■ **Material to process**:
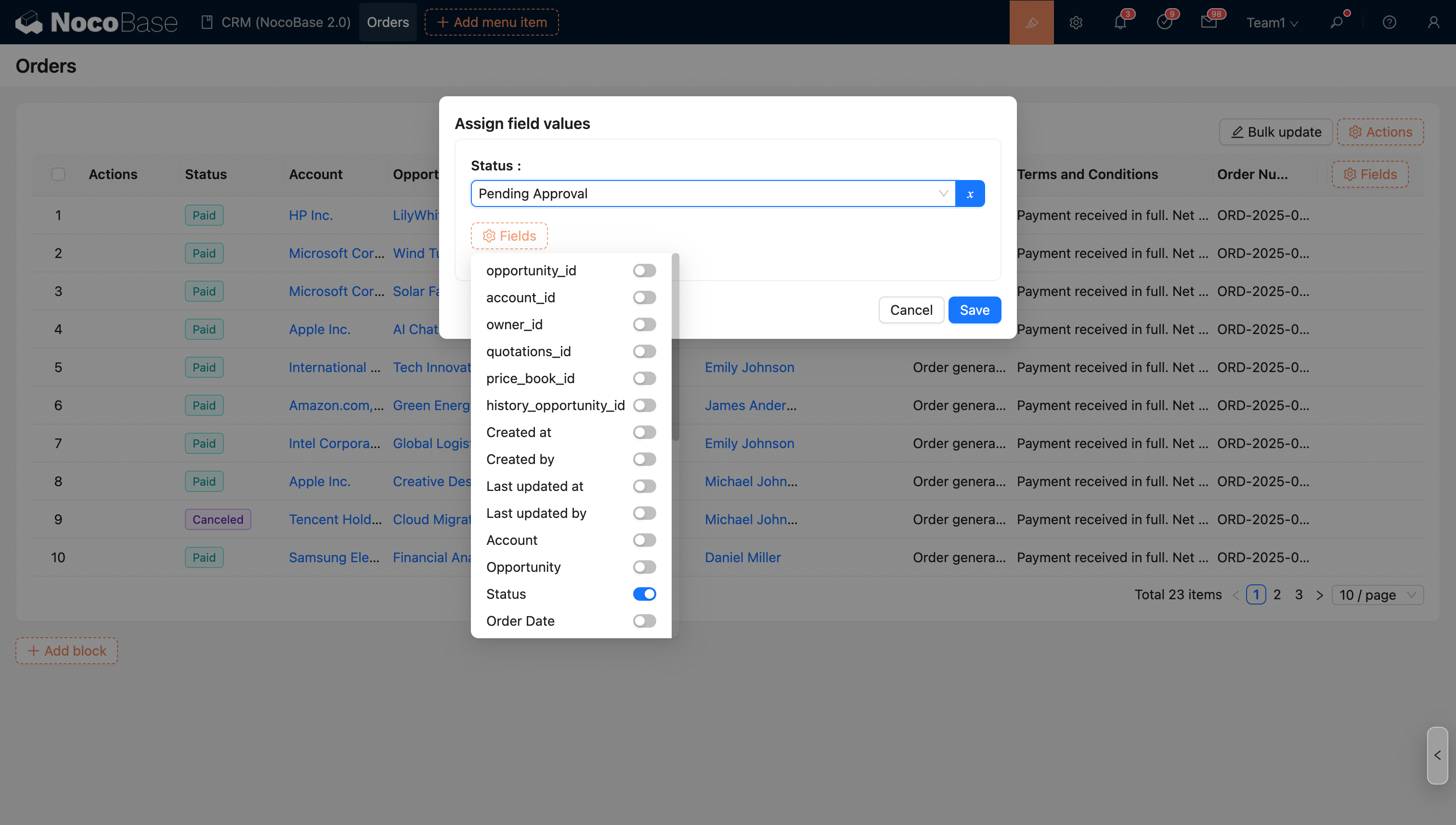Open CRM (NocoBase 2.0) menu item
Image resolution: width=1456 pixels, height=825 pixels.
[x=276, y=22]
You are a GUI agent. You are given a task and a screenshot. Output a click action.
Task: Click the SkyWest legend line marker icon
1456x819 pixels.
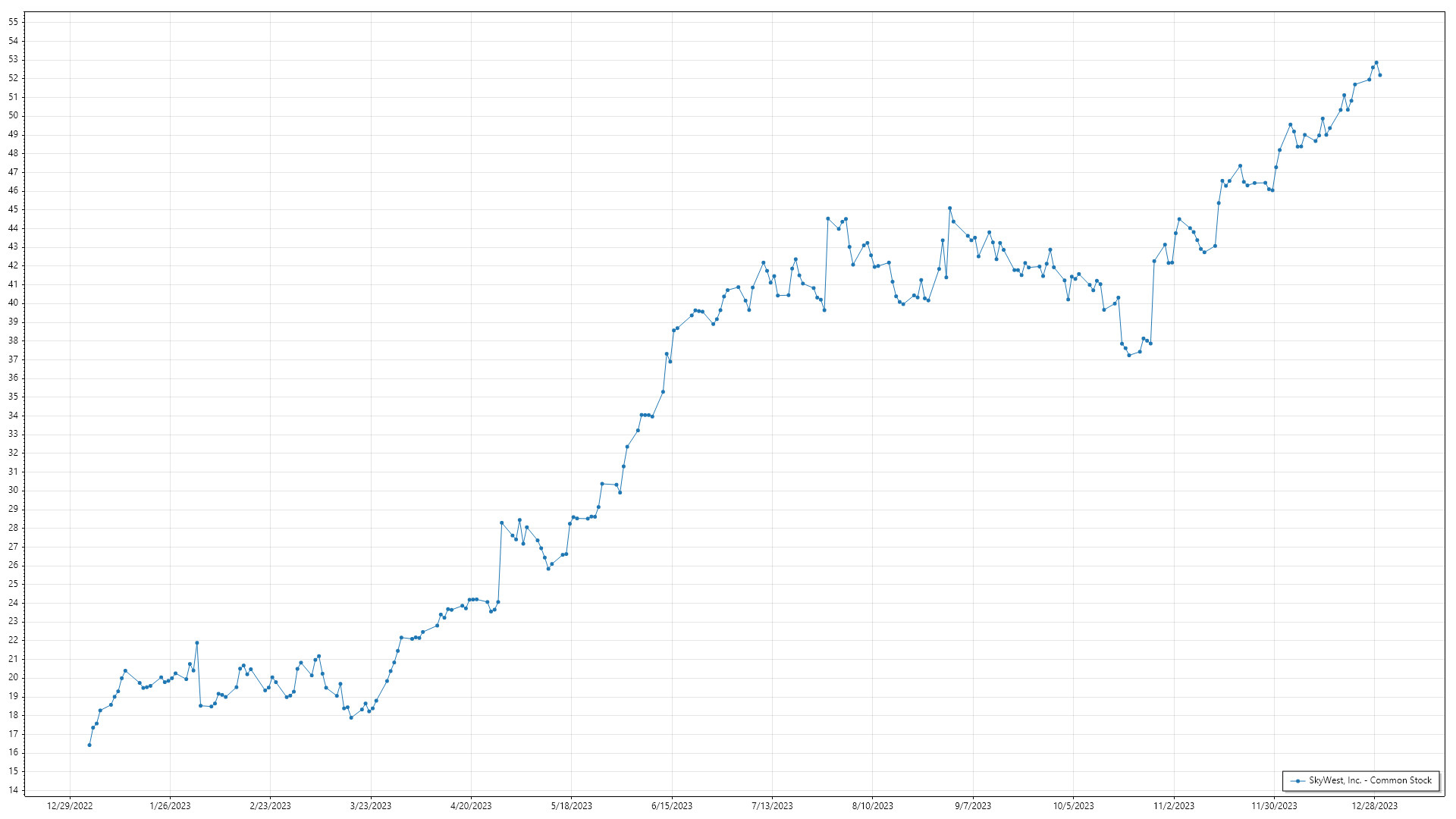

■ **What the exercise asks**: Only the lines from the one containing "You are a GUI" through the final line of the listing should be reproduced, exactly and with no pictures.

■ **Output of the exercise**:
You are a GUI agent. You are given a task and a screenshot. Output a click action.
Task: Click the SkyWest legend line marker icon
1456x819 pixels.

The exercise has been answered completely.